К чему тогда и жить? Деньги и все остальное — что в них? Больше он не станет терпеть, он не в силах, просто не в силах, и все тут. Ну ее к дьяволу! Он ни за что больше не побежит за ней, ни за что... К черту все это, к черту! Кончено! Она всегда так! Но уж теперь все, терпенье его лопнуло! Он разведется с ней! На этот раз он не уступит, — он мужчина, а не тряпка, не жалкий нищий, он больше не станет ждать ее милостей, как подачки! Ни за что, никогда! Но только...
Вот и записка на туалетном столике, как всегда, дожидается его.
«Мой милый, старый ворчун! Это еще не настоящее письмо, а всего лишь тысяча поцелуев! А настоящее приколото к твоей — к нашей — подушке, и это самое подходящее для него место, правда? Я не хочу, дорогой, чтобы ты расстроился, не найдя меня дома, слышишь? Не хочу, чтобы ты разозлился на меня... И очень хочу, чтоб ты прочел то, настоящее письмо. Так не будешь сердиться, нет? Приезжай за мной к Джилдасам. Я страшно хочу тебя видеть, милый. Честное слово, хочу! Я так соскучилась без тебя! Да, соскучилась! Ты непременно найдешь меня у них. И смотри, не вздумай сердиться и хмуриться! Я не могла ждать тебя дома, дорогой, никак не могла. Ну, а теперь читай второе письмо!
Хоть бы руки не дрожали так... Будь она проклята, тысячу раз проклята! Все время так издеваться над ним! Ему и часу не удается побыть с ней спокойно, без посторонних: то она в гостях, то кутит где-нибудь со своей компанией...
Он скомкал записку, бросил ее на пол и подошел к окну. Из широких дверей дома напротив вышла молодая женщина — миссис Юстус, — вот она садится в машину. Эта простая, скромная женщина любит свой дом, свою семью; ей бы никогда и в голову не пришли вероломные и дикие выходки, на какие способна Иделла. Да если бы она только заподозрила, как ведет себя его жена, она бы и знать ее не захотела. И почему он не полюбил вот такую простую, спокойную девушку? А рядом — большой и тихий особняк Уолтерсов, людей солидных и состоятельных. Они очень милы, приветливы и любезны, а Иделла всегда твердит, что они несносные и скучные. Все, что другие считают хорошим, приличным, порядочным, ей скучно и несносно. Вот и к нему она относится так же. Сама-то она совсем другая, черт бы ее побрал! Поэтому она не выносит и не может понять таких достойных людей, как Юстусы или Уолтерсы. (Вот и Мэй Уолтерс показалась в окне столовой.) Или семейство Хартли... Да, а вторая записка, что в ней? Уедет он или нет, а записку нужно прочитать; но на этот раз он непременно уедет, уж это точно!

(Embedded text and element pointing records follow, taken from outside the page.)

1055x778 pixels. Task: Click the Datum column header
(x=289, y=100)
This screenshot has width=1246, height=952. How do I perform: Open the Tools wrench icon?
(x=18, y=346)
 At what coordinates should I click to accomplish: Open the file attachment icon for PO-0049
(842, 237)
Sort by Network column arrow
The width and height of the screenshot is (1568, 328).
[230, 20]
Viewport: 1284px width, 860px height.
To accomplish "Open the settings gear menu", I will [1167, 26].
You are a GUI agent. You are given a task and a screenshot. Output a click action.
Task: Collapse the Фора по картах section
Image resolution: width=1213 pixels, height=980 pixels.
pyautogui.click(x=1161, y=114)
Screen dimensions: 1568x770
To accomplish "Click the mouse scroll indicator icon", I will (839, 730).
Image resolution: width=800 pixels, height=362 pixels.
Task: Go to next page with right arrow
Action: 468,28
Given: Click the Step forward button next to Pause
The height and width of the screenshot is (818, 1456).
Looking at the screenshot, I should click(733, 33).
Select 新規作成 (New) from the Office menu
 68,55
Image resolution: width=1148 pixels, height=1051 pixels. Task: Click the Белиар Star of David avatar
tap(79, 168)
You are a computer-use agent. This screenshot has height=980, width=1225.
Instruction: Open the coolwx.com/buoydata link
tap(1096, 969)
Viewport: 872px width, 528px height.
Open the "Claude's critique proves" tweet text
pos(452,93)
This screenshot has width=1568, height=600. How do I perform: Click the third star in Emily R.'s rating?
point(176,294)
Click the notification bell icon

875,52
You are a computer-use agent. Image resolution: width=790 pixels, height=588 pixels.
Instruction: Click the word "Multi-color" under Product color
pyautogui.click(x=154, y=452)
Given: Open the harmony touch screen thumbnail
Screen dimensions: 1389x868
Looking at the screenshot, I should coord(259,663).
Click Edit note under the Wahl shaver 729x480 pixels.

Он подошел к двуспальной кровати и отколол от узорчатого покрывала вторую надушенную записку: такие записки она всегда оставляет, когда провинится. Наплевать ему теперь, что она там пишет... На этот раз он не бросится ей вдогонку, ни за что! Он больше не желает иметь с ней дела. Сейчас он покончит со всем этим — запрет дом, отпустит прислугу и не оставит ей ни гроша, пускай убирается ко всем чертям! А сам переберется в клуб, как он не раз обещал себе, или даже совсем уедет из города. Начнутся сплетни... невыносимо! Он и так сыт по горло. Проклятый городишко! Никогда ему здесь не везло! В этом городе ему ни разу не улыбнулось счастье, хотя здесь он родился, здесь вырос, дважды женился. И здесь, в родном городе, где его все знают, обе жены обманывали его, делали всеобщим посмешищем... но теперь уж...
«Мой славный муженек, лучший из мужей! Ты, конечно, огорчишься, не найдя меня дома, и, как бы я ни оправдывалась, наверно, рассердишься, а лучше бы не надо! Но, мой милый, поверь мне, пожалуйста, только на этот раз (я, правда, и раньше так говорила, и ты мне не верил, но это не моя вина) все вышло совершенно случайно, честное слово! Провалиться мне на этом месте, если вру!
(Да, как же, очень ее трогают его огорчения и страдания!)
Но вчера в четыре часа позвонила Бетти и сказала, что я должна непременно быть у них. Устраивается большой вечер (ты, конечно, тоже приглашен). Будет ее двоюродный брат Фрэнк и кое-кто из его друзей...
...и еще четыре мои школьные подруги — я просто не могла отказаться, да мне и не хотелось, ведь Бетти просила меня помочь ей, а сколько раз она мне сама помогала. Ну что мне оставалось делать?»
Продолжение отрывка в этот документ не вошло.